Source: Robert Besser

APIA, Samoa: The new prime minister of the island nation of Samoa has said she will cancel a Chinese-financed port project.

Recently elected Prime Minister Fiame Naomi Mataafa expressed doubts about the benefits of the port for Samoa during the ongoing struggle between China and the United States.

Mataafa noted that China’s influence in the Pacific increased as the United States “moved out” of the region.

“There seems to be a renewed interest in the Pacific, which may be a good thing, but not necessarily,” Mataafa said, as quoted by Reuters.

Samoa is an island nation with a population of 200,000.

China had proposed financing construction of a $100 million wharf in Vaiusu Bay, which became an issue in the April elections.

Mataafa told Reuters in May that she would cancel the project, noting that Samoa is already heavily indebted to China.

In the past, Samoa has borrowed some $160 million from China.

“We’ve indicated that would not be a priority for us at this time and that there would be other areas that we would be more interested in,” Mataafa told Reuters, in an interview last week.

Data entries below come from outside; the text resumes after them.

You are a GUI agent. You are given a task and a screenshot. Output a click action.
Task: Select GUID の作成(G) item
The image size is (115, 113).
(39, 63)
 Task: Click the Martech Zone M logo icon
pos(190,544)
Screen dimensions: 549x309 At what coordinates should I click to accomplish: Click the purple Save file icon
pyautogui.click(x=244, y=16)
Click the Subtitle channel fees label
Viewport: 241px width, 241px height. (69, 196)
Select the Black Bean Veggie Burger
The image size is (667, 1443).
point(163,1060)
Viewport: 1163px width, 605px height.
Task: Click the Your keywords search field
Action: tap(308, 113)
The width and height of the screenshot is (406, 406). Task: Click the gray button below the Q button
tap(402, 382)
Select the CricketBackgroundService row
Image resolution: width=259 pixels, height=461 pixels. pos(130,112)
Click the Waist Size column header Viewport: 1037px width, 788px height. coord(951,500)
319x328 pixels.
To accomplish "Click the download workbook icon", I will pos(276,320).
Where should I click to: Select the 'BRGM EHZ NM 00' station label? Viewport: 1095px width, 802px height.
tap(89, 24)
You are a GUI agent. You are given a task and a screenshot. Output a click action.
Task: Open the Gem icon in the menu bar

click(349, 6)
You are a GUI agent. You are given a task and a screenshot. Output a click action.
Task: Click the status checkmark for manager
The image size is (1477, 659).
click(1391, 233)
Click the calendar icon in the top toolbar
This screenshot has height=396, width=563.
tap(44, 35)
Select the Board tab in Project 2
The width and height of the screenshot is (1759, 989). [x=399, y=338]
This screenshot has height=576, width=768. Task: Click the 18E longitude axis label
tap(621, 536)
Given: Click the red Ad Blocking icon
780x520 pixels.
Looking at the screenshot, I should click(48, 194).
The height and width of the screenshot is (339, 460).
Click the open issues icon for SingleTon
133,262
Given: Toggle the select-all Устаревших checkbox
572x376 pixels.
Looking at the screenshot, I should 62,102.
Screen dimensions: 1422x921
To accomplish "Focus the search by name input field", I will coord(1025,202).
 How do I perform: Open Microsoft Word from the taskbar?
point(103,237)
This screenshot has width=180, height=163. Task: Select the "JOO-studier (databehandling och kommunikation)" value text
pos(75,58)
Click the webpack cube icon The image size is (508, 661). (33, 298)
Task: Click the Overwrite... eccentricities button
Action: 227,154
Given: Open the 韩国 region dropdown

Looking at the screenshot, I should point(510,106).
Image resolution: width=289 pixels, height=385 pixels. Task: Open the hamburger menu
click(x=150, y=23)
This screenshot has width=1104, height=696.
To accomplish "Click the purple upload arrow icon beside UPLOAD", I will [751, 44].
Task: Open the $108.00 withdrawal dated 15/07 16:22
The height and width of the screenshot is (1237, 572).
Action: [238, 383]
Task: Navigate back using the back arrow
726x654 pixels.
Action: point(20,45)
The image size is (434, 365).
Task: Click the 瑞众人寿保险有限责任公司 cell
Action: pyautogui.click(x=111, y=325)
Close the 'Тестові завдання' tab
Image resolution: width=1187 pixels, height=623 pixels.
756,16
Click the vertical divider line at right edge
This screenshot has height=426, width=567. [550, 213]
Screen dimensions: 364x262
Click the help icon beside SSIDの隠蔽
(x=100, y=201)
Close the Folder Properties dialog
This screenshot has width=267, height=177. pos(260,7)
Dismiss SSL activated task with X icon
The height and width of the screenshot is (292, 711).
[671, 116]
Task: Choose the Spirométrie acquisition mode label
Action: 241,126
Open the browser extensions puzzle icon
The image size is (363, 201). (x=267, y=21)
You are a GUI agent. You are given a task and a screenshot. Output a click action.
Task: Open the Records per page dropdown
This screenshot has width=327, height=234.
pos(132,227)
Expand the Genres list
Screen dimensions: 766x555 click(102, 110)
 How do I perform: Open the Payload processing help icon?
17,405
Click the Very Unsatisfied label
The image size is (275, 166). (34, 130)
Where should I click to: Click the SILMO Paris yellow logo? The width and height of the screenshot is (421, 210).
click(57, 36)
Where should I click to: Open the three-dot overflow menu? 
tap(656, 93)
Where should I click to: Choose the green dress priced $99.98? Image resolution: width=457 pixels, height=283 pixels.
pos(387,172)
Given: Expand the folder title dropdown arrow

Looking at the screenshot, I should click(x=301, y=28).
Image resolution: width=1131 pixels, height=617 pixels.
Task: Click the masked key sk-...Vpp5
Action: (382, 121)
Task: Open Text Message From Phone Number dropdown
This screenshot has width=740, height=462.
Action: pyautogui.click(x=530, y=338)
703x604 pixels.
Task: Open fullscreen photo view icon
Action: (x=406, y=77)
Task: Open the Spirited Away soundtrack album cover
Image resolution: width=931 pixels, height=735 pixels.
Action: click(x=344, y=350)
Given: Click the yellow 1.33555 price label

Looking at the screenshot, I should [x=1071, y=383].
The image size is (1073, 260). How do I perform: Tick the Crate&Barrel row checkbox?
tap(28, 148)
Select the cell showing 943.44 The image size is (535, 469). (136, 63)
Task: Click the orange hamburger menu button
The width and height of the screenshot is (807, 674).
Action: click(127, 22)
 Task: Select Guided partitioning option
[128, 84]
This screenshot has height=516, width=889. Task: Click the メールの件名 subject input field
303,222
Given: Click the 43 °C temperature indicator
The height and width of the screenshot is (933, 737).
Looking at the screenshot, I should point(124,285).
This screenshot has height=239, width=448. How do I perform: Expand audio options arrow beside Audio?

“I’m pleased the outgoing government had not reached a level of agreement with China where that is set in place.”

In response to the news from Samoa, China’s Foreign Ministry said in a statement on Friday that “China always adheres to the principle of mutual respect and consultation on an equal footing in conducting foreign cooperation,” the statement said.

“We will continue to strengthen friendly exchanges and mutually beneficial cooperation in various fields with the new Samoan government, in accordance with the above principles, to benefit the two countries and peoples,” added the Chinese Foreign Ministry.